The Hidden Roots of the Financial Crisis
Don’t blame greedy bankers and hedge fund managers for everything that went wrong in the financial crisis of 2007–08. Decades of poorly conceived government policies set the stage by channeling money into consumer borrowing.
A crucial step, writes Louis Hyman, a historian at Cornell’s ILR School, was the creation of the Federal Housing Administration (FHA) and Federal National Mortgage Association (Fannie Mae) during the Great Depression. Previously, mortgage finance had been the domain of local banks, constrained by local resources. The new institutions tapped much larger sources of capital. The FHA insured mortgage loans, and Fannie Mae bought mortgages from banks and resold them to investors. Under the FHA’s Title I program, moreover, the agency insured small home-improvement loans to consumers. In 1935, lenders committed nearly a half billion dollars to loans for home improvements, an amount several times greater than the budget of the New Deal’s Public Works Administration.
All of these measures unlocked desperately needed capital and helped the economy, but there were other effects. Commercial banks in the past had been wary of lending to consumers; the new federal financial infrastructure encouraged the banks to dip their toes into that market. And to the degree they did they siphoned credit away from small and medium-sized businesses.
The real problems began in the 1960s, Hyman says, “as federal policymakers lost sight of how the economy was constructed by their policy.” Watching America’s suburbs flourish while its cities moldered, Congress wrongly concluded that easy credit (rather than good jobs) was responsible for the suburbs’ growth and set about trying to increase the flow of mortgage dollars. In the past, Fannie Mae had resold individual mortgages to investors, but on February 19, 1970, along with another institution, it issued the first mortgage-backed securities, packaging mortgages into bonds that had many more potential buyers. Again, the price was paid in reduced credit available to businesses.
In 1983 came another crucial federally sponsored financial innovation, the collateralized mortgage obligation (CMO). Now mortgage bonds were sliced into tranches, each with different interest rates and maturity dates. Investors loved them—so much so that financial institutions applied the idea to credit card debt, car loans, and many other forms of debt.

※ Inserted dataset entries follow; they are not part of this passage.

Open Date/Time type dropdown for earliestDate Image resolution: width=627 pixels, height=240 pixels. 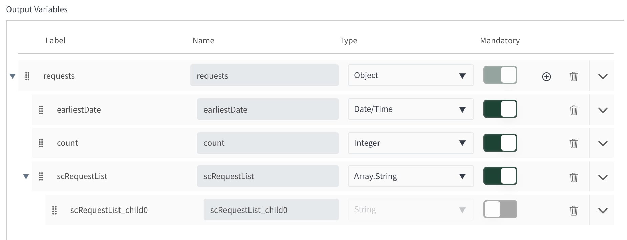point(410,109)
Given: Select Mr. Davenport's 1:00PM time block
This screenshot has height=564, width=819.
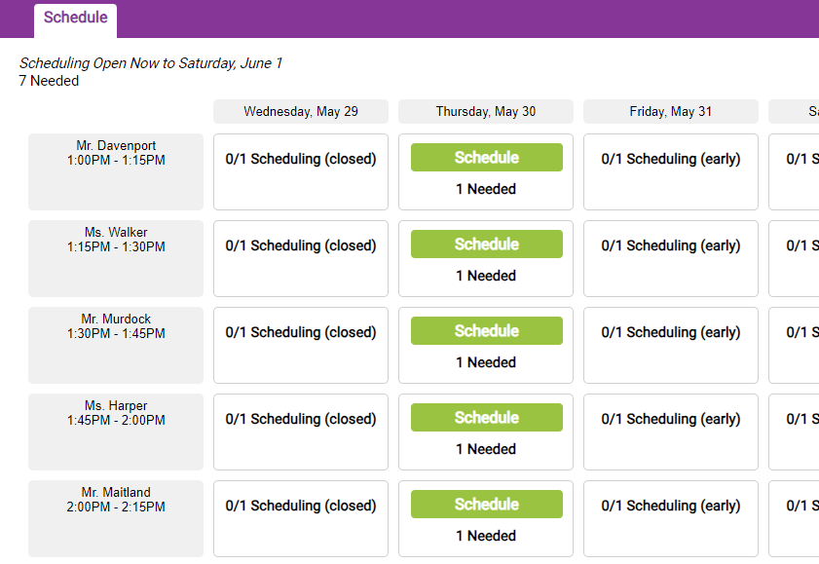Looking at the screenshot, I should point(115,169).
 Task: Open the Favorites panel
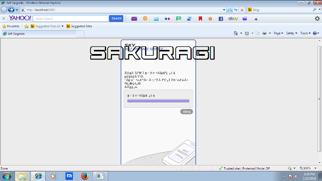(x=11, y=26)
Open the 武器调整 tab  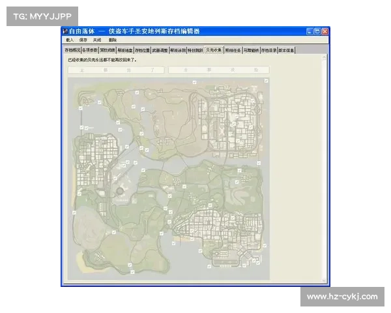coord(160,50)
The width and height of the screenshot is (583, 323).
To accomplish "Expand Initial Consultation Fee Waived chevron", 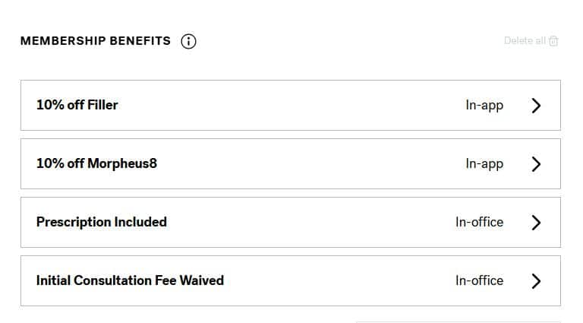I will tap(536, 281).
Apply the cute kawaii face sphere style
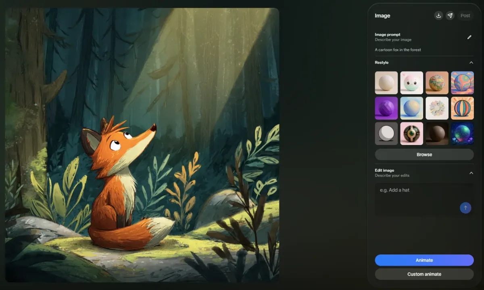 (x=411, y=83)
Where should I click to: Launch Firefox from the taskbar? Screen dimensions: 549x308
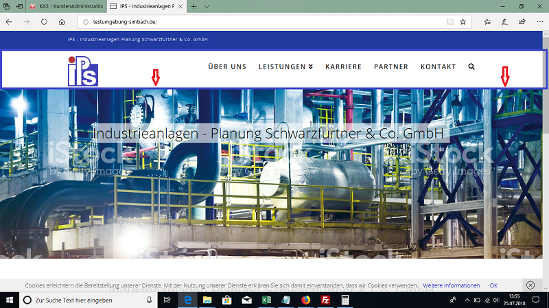pos(305,300)
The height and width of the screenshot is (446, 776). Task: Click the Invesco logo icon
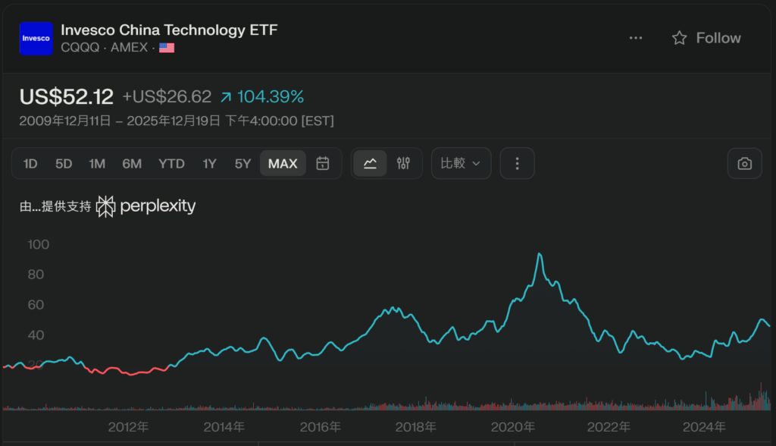36,39
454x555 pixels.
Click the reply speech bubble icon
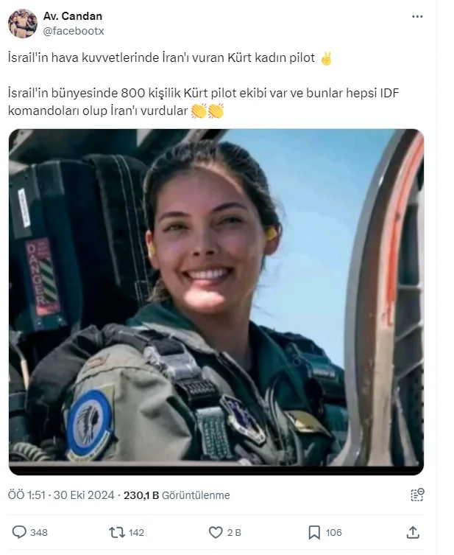[x=19, y=532]
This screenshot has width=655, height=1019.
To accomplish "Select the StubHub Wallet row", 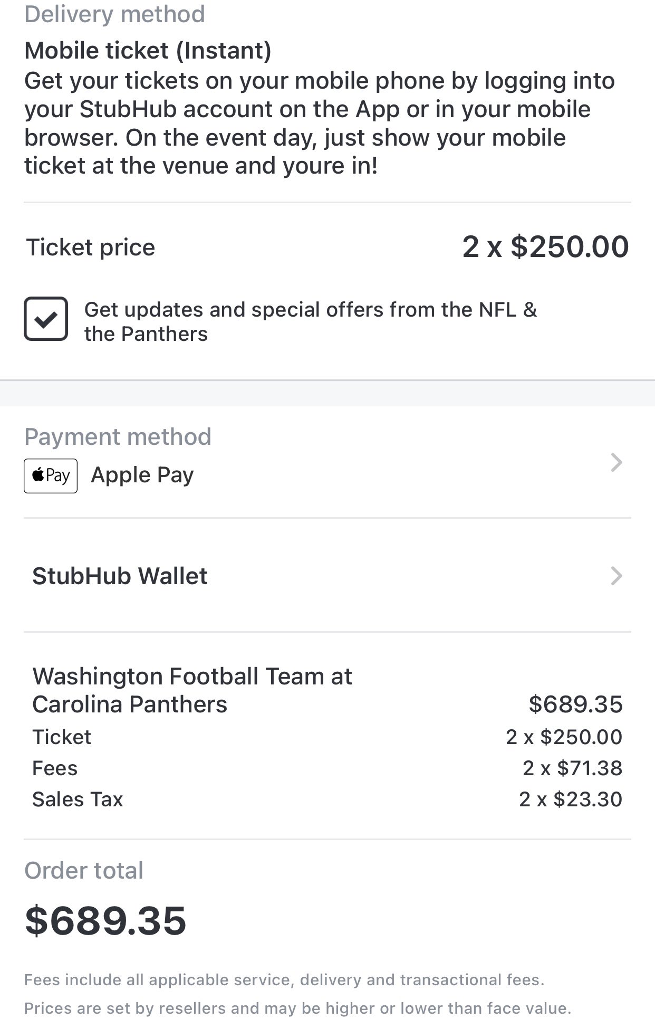I will click(x=328, y=576).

The credit explosion was born.
In the past, Hyman says, banks and other mortgage lenders had asked themselves, “Can I sell this loan if I make it?” Now they asked, “How can I produce more loans for the market?” They flooded high-risk borrowers and redlined neighborhoods with aggressive loan offers, even as businesses in those same neighborhoods found loans hard to get.
Until 1970, Hyman concludes, a “virtuous system . . . balanced business and consumer debt.” The federal government had often used its power to steer credit into business investment, which led to the creation of high-paying jobs. “Even now, as we consider remedies to the financial crisis, we should be considering not just what the state can restrict but what it can do” to shape credit markets and help industry. “Personal debt,” Hyman reminds us, “is anything but individual.”